__PROVIDED RECORDS__:
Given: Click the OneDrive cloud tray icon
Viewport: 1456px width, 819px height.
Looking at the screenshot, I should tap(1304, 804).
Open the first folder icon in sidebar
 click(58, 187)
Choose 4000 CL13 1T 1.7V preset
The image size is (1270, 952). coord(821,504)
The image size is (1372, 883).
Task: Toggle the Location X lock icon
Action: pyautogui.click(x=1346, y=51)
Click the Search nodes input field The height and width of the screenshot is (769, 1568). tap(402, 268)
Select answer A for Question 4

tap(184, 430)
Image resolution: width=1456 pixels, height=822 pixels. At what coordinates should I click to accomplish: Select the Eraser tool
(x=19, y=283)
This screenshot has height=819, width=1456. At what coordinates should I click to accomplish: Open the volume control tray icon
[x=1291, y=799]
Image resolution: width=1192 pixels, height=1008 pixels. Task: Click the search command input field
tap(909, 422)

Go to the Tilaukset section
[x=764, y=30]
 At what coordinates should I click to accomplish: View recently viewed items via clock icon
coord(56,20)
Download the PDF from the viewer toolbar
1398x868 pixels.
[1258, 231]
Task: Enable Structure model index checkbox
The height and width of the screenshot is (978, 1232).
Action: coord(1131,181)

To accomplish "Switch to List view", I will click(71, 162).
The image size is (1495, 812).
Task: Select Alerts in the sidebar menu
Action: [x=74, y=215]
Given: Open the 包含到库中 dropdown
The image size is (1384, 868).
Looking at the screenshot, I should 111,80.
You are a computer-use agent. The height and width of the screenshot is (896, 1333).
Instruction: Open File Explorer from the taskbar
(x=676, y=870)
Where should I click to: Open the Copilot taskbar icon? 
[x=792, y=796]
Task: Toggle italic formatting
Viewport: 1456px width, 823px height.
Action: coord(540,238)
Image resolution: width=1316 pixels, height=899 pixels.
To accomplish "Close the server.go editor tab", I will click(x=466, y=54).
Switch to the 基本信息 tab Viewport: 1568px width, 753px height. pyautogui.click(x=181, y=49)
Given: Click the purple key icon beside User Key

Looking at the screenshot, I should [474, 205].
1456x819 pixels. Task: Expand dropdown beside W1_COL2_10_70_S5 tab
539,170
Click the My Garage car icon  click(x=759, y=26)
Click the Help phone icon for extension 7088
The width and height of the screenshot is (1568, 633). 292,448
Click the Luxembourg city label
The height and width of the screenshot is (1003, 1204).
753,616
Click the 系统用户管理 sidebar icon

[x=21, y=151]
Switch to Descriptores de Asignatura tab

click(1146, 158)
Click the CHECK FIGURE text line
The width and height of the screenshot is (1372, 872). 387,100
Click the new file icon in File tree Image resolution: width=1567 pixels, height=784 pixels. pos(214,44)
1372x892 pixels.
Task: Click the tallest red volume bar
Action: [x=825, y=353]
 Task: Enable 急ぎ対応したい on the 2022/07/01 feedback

__TASK GOAL__: Type out the material again, matching every line.

__OUTPUT OF THE TASK__:
Given: Click the OneDrive cloud tray icon
Viewport: 1456px width, 819px height.
Looking at the screenshot, I should tap(1304, 804).
Open the first folder icon in sidebar
 click(58, 187)
Choose 4000 CL13 1T 1.7V preset
The image size is (1270, 952). coord(821,504)
The image size is (1372, 883).
Task: Toggle the Location X lock icon
Action: pyautogui.click(x=1346, y=51)
Click the Search nodes input field The height and width of the screenshot is (769, 1568). tap(402, 268)
Select answer A for Question 4

tap(184, 430)
Image resolution: width=1456 pixels, height=822 pixels. At what coordinates should I click to accomplish: Select the Eraser tool
(x=19, y=283)
This screenshot has height=819, width=1456. At what coordinates should I click to accomplish: Open the volume control tray icon
[x=1291, y=799]
Image resolution: width=1192 pixels, height=1008 pixels. Task: Click the search command input field
tap(909, 422)

Go to the Tilaukset section
[x=764, y=30]
 At what coordinates should I click to accomplish: View recently viewed items via clock icon
coord(56,20)
Download the PDF from the viewer toolbar
1398x868 pixels.
[1258, 231]
Task: Enable Structure model index checkbox
The height and width of the screenshot is (978, 1232).
Action: coord(1131,181)

To accomplish "Switch to List view", I will click(71, 162).
The image size is (1495, 812).
Task: Select Alerts in the sidebar menu
Action: [x=74, y=215]
Given: Open the 包含到库中 dropdown
The image size is (1384, 868).
Looking at the screenshot, I should 111,80.
You are a computer-use agent. The height and width of the screenshot is (896, 1333).
Instruction: Open File Explorer from the taskbar
(x=676, y=870)
Where should I click to: Open the Copilot taskbar icon? 
[x=792, y=796]
Task: Toggle italic formatting
Viewport: 1456px width, 823px height.
Action: coord(540,238)
Image resolution: width=1316 pixels, height=899 pixels.
To accomplish "Close the server.go editor tab", I will click(x=466, y=54).
Switch to the 基本信息 tab Viewport: 1568px width, 753px height. pyautogui.click(x=181, y=49)
Given: Click the purple key icon beside User Key

Looking at the screenshot, I should [474, 205].
1456x819 pixels. Task: Expand dropdown beside W1_COL2_10_70_S5 tab
539,170
Click the My Garage car icon  click(x=759, y=26)
Click the Help phone icon for extension 7088
The width and height of the screenshot is (1568, 633). 292,448
Click the Luxembourg city label
The height and width of the screenshot is (1003, 1204).
753,616
Click the 系统用户管理 sidebar icon

[x=21, y=151]
Switch to Descriptores de Asignatura tab

click(1146, 158)
Click the CHECK FIGURE text line
The width and height of the screenshot is (1372, 872). 387,100
Click the new file icon in File tree Image resolution: width=1567 pixels, height=784 pixels. pos(214,44)
1372x892 pixels.
Task: Click the tallest red volume bar
Action: [x=825, y=353]
 Task: Enable 急ぎ対応したい on the 2022/07/01 feedback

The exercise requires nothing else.